- Texte fourni -
▽
DNUDPA et le patrimoine autochtone : voies de mise en œuvre
La Déclaration des Nations Unies sur les droits des peuples autochtones (DNUDPA) a été citée dans le rapport de la Commission de vérité et réconciliation (CVR) en tant que « cadre pour la réconciliation ».
Le Canada (en 2021) et la province de la Colombie-Britannique (en 2019) ont adopté des lois pour mettre en œuvre la DNUDPA, laquelle est désormais applicable à l’interprétation des lois fédérales canadiennes et des lois provinciales de la Colombie-Britannique. Qu’est-ce que cela signifie vraiment? Dans les années à venir, la mise en œuvre de la DNUDPA imposera des discussions et, ultimement, des changements dans la législation, la réglementation et la politique au sein de tous les ordres de gouvernement. Cela entraînera de vastes changements, notamment pour les entreprises et les organisations non gouvernementales. On ne saurait trop insister sur les retombées considérables de la mise en œuvre de la DNUDPA : la société s’en trouvera profondément transformée.
En 2022, le secteur muséal canadien a pris position par rapport à la DNUDPA et à l’appel à l’action no 67 de la CVR en publiant un rapport et un plan d’action de grande ampleur, Portés à l’action : Appliquer la DNUDPA dans les musées canadiens. Les personnes autrices de ce rapport écrivent : « Nous espérons que ce rapport, ces recommandations et ces principes mettront l’accent sur l’expérience autochtone dans les musées afin de faire comprendre en quoi les personnes colonisatrices peuvent aider à démanteler les composantes muséales qui continuent à perpétuer les préjudices coloniaux » (4). Le secteur canadien de la conservation du patrimoine a lui aussi beaucoup de travail à faire pour adhérer à l’esprit et aux défis fondamentaux posés par la DNUDPA, et s’en servir comme outil d’autoexamen et de véritable changement.
△
- Exercices -
1. Extrayez des enregistrements, à l'identique, les lignes allant de celle qui contient « is (143, 230). » jusqu'à la dernière ligne incluse.
2. Prolongez le texte sur la DNUDPA et le patrimoine autochtone à partir de l'endroit où il s'arrête.

- Enregistrements fournis -
▽
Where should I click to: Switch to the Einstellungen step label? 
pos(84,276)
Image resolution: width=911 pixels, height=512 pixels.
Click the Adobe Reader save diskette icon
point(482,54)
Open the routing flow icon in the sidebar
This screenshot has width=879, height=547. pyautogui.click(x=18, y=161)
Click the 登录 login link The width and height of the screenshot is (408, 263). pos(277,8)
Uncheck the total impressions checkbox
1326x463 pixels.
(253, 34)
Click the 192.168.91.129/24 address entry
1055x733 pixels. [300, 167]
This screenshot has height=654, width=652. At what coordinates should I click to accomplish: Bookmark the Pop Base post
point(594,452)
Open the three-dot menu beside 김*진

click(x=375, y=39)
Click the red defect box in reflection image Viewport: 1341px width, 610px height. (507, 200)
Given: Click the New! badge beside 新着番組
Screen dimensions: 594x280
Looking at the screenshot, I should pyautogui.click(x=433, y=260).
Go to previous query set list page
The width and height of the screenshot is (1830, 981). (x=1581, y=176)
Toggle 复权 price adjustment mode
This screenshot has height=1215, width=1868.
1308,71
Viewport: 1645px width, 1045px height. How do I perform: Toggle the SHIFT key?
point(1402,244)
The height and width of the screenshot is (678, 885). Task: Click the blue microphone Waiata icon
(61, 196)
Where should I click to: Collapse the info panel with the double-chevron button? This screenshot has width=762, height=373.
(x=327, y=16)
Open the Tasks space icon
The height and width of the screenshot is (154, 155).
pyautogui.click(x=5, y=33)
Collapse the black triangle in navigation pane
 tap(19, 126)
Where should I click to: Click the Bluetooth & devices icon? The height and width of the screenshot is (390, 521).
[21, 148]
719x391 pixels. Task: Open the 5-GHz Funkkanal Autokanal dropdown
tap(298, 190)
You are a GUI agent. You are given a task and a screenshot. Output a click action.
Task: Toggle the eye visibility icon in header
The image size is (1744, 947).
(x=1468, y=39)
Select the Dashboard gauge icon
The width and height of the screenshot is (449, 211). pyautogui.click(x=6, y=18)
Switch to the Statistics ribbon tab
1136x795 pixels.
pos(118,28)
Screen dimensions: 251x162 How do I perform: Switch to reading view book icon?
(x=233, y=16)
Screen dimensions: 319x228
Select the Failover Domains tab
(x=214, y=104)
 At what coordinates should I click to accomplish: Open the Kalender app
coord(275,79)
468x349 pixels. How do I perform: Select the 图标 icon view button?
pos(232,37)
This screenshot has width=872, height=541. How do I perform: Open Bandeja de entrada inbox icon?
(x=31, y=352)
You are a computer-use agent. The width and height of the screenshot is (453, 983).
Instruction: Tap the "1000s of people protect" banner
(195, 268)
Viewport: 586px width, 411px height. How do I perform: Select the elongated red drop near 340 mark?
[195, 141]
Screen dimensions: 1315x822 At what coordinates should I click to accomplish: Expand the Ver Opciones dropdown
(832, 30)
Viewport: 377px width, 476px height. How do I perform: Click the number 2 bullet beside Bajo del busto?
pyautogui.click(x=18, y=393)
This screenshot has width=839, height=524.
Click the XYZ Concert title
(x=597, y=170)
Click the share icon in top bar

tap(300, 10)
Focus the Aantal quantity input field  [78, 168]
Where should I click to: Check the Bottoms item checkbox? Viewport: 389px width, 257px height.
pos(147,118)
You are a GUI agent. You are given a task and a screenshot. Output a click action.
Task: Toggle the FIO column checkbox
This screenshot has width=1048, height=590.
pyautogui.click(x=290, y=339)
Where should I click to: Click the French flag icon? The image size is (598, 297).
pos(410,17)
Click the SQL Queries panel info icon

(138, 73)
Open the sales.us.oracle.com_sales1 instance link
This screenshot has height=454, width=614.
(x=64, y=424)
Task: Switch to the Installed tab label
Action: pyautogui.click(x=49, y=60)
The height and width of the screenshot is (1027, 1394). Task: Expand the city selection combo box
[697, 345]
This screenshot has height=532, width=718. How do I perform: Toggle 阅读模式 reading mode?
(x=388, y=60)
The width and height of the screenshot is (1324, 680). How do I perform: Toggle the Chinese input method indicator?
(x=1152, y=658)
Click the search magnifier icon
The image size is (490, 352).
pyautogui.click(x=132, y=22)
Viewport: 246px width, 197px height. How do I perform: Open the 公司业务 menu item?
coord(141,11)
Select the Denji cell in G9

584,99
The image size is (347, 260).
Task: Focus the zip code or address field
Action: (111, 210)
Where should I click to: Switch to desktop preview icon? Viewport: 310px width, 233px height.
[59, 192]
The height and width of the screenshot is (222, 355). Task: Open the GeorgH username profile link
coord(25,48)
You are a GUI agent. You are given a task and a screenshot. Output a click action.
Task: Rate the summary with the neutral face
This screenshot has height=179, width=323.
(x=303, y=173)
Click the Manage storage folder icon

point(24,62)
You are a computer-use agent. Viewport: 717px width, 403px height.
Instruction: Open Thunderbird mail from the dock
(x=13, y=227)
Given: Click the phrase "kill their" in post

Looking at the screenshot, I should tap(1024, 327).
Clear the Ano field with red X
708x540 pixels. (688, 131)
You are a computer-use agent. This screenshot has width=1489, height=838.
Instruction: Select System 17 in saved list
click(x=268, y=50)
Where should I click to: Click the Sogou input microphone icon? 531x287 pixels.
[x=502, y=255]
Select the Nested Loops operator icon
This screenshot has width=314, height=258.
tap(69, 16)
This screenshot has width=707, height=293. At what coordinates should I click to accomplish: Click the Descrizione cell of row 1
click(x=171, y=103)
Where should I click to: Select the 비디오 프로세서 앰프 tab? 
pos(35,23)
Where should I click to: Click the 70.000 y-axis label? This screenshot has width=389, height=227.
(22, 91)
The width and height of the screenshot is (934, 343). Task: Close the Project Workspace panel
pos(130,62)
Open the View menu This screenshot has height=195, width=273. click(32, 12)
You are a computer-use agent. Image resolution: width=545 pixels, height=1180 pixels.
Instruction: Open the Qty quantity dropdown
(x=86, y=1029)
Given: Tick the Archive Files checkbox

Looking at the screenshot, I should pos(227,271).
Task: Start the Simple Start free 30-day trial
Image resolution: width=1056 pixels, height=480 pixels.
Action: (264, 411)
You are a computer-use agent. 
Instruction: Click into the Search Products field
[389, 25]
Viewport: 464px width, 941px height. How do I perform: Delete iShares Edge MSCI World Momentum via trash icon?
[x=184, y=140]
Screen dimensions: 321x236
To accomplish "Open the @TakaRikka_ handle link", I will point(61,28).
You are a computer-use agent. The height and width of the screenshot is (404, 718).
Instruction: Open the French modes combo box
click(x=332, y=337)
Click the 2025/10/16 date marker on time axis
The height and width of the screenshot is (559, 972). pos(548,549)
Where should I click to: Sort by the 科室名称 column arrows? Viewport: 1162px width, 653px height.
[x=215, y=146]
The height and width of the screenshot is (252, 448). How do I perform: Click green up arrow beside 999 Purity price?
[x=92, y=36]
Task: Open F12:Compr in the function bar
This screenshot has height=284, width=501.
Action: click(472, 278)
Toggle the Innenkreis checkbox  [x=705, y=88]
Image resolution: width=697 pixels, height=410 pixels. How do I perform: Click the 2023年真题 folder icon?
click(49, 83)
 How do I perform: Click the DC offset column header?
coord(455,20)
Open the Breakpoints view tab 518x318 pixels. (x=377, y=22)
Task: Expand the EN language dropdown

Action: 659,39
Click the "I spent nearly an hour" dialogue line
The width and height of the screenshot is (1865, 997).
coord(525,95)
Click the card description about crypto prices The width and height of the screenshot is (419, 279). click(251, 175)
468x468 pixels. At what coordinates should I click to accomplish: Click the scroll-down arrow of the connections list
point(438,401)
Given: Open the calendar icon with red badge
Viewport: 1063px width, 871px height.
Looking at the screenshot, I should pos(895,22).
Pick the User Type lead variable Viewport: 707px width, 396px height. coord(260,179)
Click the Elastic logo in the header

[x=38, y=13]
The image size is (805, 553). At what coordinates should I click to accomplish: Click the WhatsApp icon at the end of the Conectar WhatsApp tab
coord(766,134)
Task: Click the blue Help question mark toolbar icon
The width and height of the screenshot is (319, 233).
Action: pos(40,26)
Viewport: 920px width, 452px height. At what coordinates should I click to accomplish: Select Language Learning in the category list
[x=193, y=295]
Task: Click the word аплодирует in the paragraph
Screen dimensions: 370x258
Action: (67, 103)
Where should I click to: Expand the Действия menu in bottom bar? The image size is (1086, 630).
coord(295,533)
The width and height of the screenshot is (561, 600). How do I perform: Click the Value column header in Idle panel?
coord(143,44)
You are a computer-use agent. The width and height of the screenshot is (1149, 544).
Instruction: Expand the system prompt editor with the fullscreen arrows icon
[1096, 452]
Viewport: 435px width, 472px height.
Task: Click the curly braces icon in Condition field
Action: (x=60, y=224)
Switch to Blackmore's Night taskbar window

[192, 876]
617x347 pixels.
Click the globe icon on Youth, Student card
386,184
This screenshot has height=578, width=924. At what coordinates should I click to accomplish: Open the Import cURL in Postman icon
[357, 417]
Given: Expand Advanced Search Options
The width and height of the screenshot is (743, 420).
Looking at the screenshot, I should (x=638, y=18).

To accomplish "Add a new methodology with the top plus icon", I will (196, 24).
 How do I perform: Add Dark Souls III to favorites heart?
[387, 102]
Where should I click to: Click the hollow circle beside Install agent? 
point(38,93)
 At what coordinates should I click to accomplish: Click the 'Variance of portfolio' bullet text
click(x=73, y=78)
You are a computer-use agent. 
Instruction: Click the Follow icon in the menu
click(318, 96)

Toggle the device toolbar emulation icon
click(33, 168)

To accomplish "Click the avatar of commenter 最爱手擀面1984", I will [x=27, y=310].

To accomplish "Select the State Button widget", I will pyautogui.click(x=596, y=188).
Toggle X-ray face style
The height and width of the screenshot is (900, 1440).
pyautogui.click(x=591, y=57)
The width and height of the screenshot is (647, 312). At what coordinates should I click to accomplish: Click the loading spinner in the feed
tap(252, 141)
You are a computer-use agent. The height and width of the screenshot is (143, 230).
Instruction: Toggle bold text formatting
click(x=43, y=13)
△
- Réponses aux exercices -
1.
You are a computer-use agent. The height and width of the screenshot is (143, 230).
Instruction: Toggle bold text formatting
click(x=43, y=13)

2.
Ci-après figure le résumé d’une séance de conférence dirigée par le Cercle du patrimoine autochtone lors de la conférence 2022 de la Fiducie nationale (organisée conjointement avec le Cercle du patrimoine autochtone et l’Association canadienne d’experts-conseils en patrimoine) à Toronto en octobre 2022. Cette séance portait sur l’élaboration de stratégies de mise en œuvre de la DNUDPA dans le secteur de la conservation du patrimoine. Le Cercle du patrimoine autochtone (CPA) a été fondé en 2016. Créé et dirigé par des Autochtones, cet organisme se consacre à faire avancer les priorités en matière de patrimoine culturel qui sont importantes pour les Métis, les Inuits et les Premières Nations au Canada.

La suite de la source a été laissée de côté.